Elo boost and time management

Discussion of chess software programming and technical issues.

Moderators: hgm, Rebel, chrisw

elcabesa
Posts: 855
Joined: Sun May 23, 2010 1:32 pm

Re: Elo boost and time management

Post by elcabesa »

i'd like to see some test at long time control, but it wouyld be unfeasible long to get a good elo estimation
Volker Annuss
Posts: 180
Joined: Mon Sep 03, 2007 9:15 am

Re: Elo boost and time management

Post by Volker Annuss »

Another old thread on time management: viewtopic.php?f=7&t=47242
User avatar
xr_a_y
Posts: 1871
Joined: Sat Nov 25, 2017 2:28 pm
Location: France

Re: Elo boost and time management

Post by xr_a_y »

Good read !

I've added this 3 heuristics at the end of ID loop :

Code: Select all

        if (TimeMan::isDynamic && depth > TimeMan::emergencyMinDepth && bestScore < depthScores[depth-1] - TimeMan::emergencyMargin) currentMoveMs = std::min(int(TimeMan::msecUntilNextTC*TimeMan::maxStealFraction), currentMoveMs*TimeMan::emergencyFactor);
        if (std::max(1,int(std::chrono::duration_cast<std::chrono::milliseconds>(Clock::now() - TimeMan::startTime).count()*1.8)) > currentMoveMs) break; // not enought time
        if (!pv.empty() && depth > TimeMan::easyMoveMinDepth && isCapture(pv[0]) && sameMove(depthMoves[depth - 1], pv[0]) && sameMove(depthMoves[depth - 2], pv[0]) && sameMove(depthMoves[depth - 3], pv[0]) && std::abs(depthScores[depth - 1] - bestScore) < TimeMan::easyMoveMargin && std::abs(depthScores[depth - 2] - bestScore) < TimeMan::easyMoveMargin && std::abs(depthScores[depth - 3] - bestScore) < TimeMan::easyMoveMargin) currentMoveMs/=3; // easy move
The first two added 40 elo. The last one is currently under test ...
User avatar
xr_a_y
Posts: 1871
Joined: Sat Nov 25, 2017 2:28 pm
Location: France

Re: Elo boost and time management

Post by xr_a_y »

ok so the third line (some king of easy move impl) is loosing elo (I tried many parameter combinaisons).

One thing that seems better (but still loosing elo for now) is looking for singular move at root with very shallow search (if the best move score is > all other + a margin) and in this case reduce available time.

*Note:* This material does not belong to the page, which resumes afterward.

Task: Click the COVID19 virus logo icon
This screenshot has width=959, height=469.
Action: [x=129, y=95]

The thing is that when NOT clearing TT between search, it seems hard to gain something with easy move.

Any hints ?
odomobo
Posts: 96
Joined: Fri Jul 06, 2018 1:09 am
Location: Chicago, IL
Full name: Josh Odom

Re: Elo boost and time management

Post by odomobo »

I've been thinking about this problem lately (haven't implemented it yet), and here are my observations:

The most important (IMO) case of an easy move is one which has immediate consequences -- when it is the only good move for depth 1 or 2 plus qs (actual depth 1 or 2, without using values from the TT). I am pretty sure there can also be easy moves which only manifest at, e.g. depth 3, but those aren't as clear to me, and by their nature, are more complex.

I think this should be obvious, but in this initial search, all of the "bad moves" searches need to use alpha = bestMoveValue - margin (or alpha = -Infinity).

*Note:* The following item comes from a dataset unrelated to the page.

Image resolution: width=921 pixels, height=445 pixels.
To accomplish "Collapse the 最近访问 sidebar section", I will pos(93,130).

There are 2 risks with such a move -- A: that the "easy move" is bad, or B: that one of the "bad moves" is actually a sacrifice tactic. For case A, you will eventually see the "easy move" lose a lot of value, down to a similar (or worse) value than the best of the "bad moves". This loss of value will be permanent (you won't regain it at a deeper search, unless another tactic is found, which disqualifies this as an easy move anyhow). For case B, given enough depth, one of the "bad moves" will gain value to become similar or greater than the "easy move".

There's actually a 3rd risk -- that one of the "bad moves" is a good positional sacrifice. However, if your evaluation function can't identify a winning position which is down material, then this is a moot point.

So, you need to make sure that you spend enough time searching such that the risks are less than the reward from saving time on the search. The rewards are very minimal -- by taking almost no time for a few turns in the game, you're giving maybe a 10% (or less) time bonus to the rest of the turns in the game. Risk case B isn't that big of a deal -- if the engine misses a strong tactic, there's still a chance for a good game (now with more time on the clock). However, if you miss risk case A, it can immediately lose you the game.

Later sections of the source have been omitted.